# What to produce
Please copy everything below from the line containing "This screenshot has width=595, height=461." down to the line containing "x-tick-label: 0.8 is", both of those lines included, reproducing each one without any change.

══════════════════════════════

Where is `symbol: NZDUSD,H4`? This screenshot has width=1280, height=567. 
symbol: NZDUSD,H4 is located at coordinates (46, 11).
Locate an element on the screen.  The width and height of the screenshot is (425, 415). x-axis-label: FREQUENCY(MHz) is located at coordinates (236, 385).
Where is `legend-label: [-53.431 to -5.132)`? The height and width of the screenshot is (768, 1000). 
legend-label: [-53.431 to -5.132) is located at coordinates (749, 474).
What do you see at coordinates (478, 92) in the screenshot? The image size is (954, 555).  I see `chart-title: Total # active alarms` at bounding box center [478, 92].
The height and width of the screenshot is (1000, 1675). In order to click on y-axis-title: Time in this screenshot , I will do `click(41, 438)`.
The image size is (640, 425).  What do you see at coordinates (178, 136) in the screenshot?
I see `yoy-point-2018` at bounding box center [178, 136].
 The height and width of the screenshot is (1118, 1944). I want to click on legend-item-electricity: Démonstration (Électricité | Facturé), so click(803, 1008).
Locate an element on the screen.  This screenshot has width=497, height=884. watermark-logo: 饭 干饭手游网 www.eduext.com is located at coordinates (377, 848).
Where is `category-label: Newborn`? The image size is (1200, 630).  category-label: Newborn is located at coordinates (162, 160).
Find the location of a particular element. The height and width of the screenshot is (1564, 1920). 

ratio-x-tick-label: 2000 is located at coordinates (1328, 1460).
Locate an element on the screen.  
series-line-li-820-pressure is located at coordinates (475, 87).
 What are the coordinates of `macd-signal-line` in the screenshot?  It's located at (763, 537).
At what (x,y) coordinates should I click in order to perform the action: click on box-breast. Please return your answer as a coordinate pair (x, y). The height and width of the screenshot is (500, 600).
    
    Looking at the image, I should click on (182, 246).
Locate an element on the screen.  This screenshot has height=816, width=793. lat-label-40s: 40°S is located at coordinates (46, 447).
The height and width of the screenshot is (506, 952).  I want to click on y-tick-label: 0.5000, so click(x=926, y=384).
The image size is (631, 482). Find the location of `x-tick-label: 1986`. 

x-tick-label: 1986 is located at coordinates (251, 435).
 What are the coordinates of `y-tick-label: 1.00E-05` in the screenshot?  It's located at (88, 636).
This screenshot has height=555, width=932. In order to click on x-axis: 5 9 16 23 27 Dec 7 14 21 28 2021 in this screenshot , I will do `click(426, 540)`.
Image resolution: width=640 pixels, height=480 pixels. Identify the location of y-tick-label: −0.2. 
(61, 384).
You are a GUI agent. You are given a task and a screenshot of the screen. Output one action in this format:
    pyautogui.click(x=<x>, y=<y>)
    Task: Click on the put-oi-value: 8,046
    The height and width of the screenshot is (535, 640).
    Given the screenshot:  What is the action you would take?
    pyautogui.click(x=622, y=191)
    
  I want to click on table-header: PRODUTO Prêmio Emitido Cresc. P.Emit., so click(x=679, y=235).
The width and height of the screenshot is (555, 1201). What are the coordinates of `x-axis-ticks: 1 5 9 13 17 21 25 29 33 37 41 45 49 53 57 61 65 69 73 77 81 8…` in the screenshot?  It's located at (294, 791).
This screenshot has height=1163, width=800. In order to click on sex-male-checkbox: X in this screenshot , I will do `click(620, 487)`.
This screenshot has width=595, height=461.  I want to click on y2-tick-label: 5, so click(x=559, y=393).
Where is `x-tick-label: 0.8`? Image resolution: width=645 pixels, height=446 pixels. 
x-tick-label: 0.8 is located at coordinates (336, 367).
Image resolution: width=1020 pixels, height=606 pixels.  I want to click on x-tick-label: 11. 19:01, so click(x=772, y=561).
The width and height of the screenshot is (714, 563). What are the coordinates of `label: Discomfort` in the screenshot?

══════════════════════════════

# Reply
This screenshot has width=595, height=461.  I want to click on y2-tick-label: 5, so click(x=559, y=393).
Where is `x-tick-label: 0.8`? Image resolution: width=645 pixels, height=446 pixels. 
x-tick-label: 0.8 is located at coordinates (336, 367).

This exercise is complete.